An undiscovered megalithic dolmen has been uncovered in the province of Malaga.
In the municipality of Antequera, the prehistoric burial chambers of Menga Dolmen feature some of the largest and most complete megalithic mounds in all of Europe. This week, a new unidentified ancient structure has been uncovered and is understood to be older than Menga Dolmen itself.
In a bid to “preserve the integrity of the site” and to prevent “possible vandalism”, the exact whereabouts of the dolmen has not been made public.
Experts from the University of Sevilla with leadership from Professor Leonardo Garcia Sanjuan made the discovery on Monday, September 14th.
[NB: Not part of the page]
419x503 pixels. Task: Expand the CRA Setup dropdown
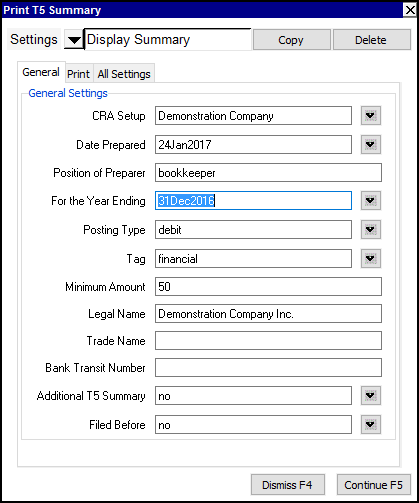371,116
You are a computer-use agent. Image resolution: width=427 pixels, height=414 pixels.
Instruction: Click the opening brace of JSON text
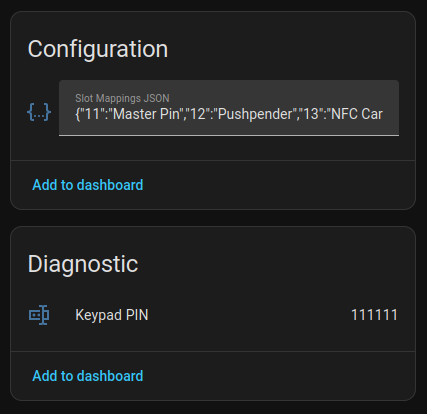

It was uncovered after the team found a “very old” structure during their research into the Megalithic Complex of Antequera.
The discovery was confirmed by mayor of Antequera Manuel Barón along with deputy mayor delegate for Historical Heritage, Ana Cebrián, and for World Heritage, Juan Rosas.
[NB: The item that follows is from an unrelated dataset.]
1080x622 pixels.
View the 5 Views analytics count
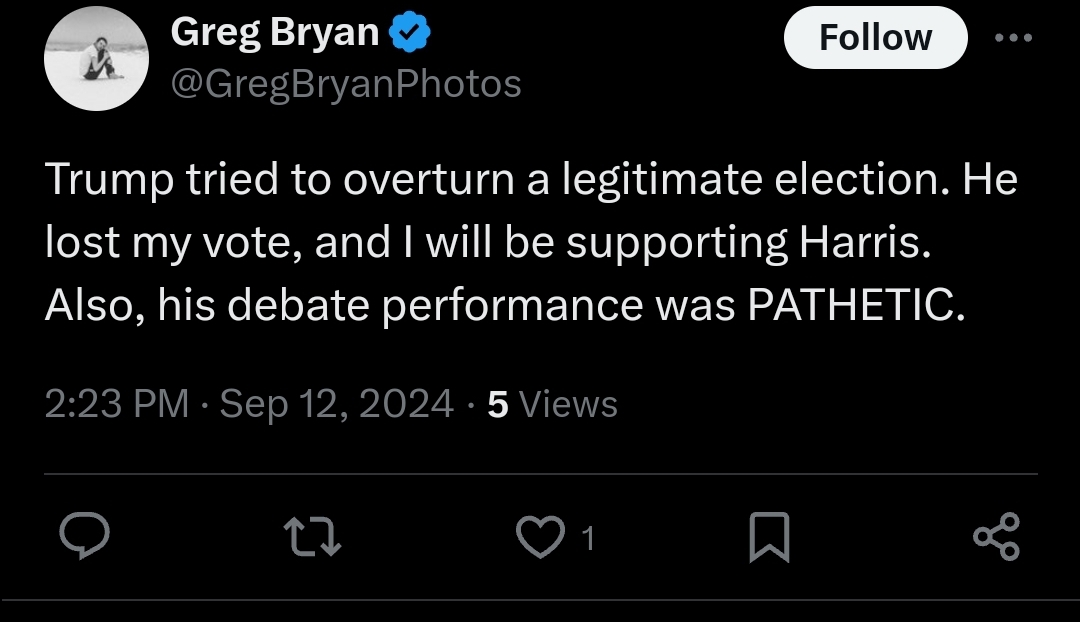552,404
The structure was once used as a sacred space for Neolithic communities before the Menga Dolmen was built, it is believed.
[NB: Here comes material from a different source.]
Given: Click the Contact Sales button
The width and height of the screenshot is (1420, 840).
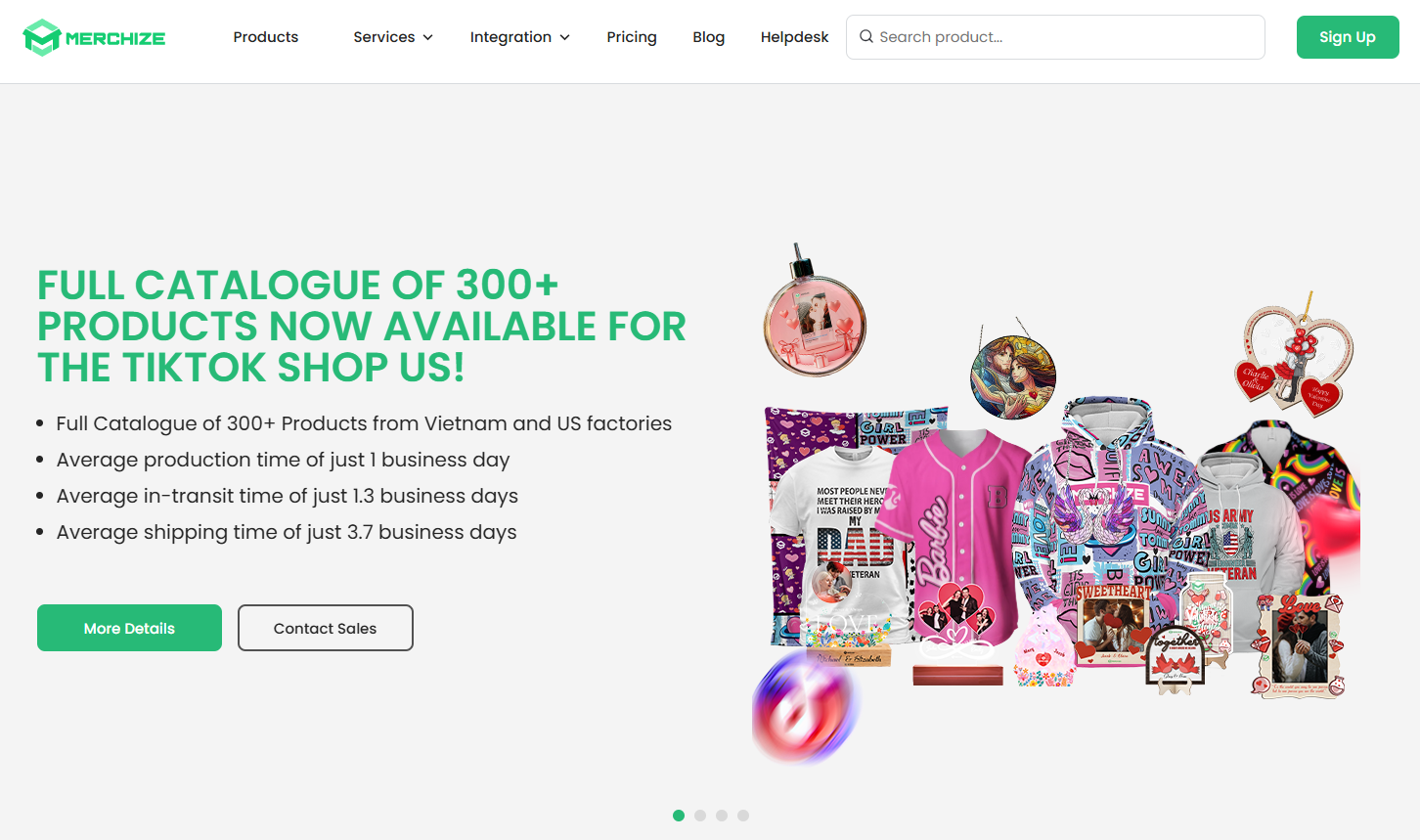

Additional studies into the creation of 5000-year-old Menga Dolmen and the processes that led to it are expected. The site became part of the UNESCO World Heritage list in 2016 and is considered an “outstanding example of megalithic architecture”.
The Menga Dolmen is understood to be Europe’s biggest megalithic chamber, measuring almost 30m long, six metres wide and 3.5 metres high. It’s largest upright stone is 180 tonnes with the heaviest stone at Stonehenge weighing 40 tonnes.
The summer solstice sun shines straight through the Menga Dolmen’s entrance corridor, over the peak of the Peña de los Enamorados.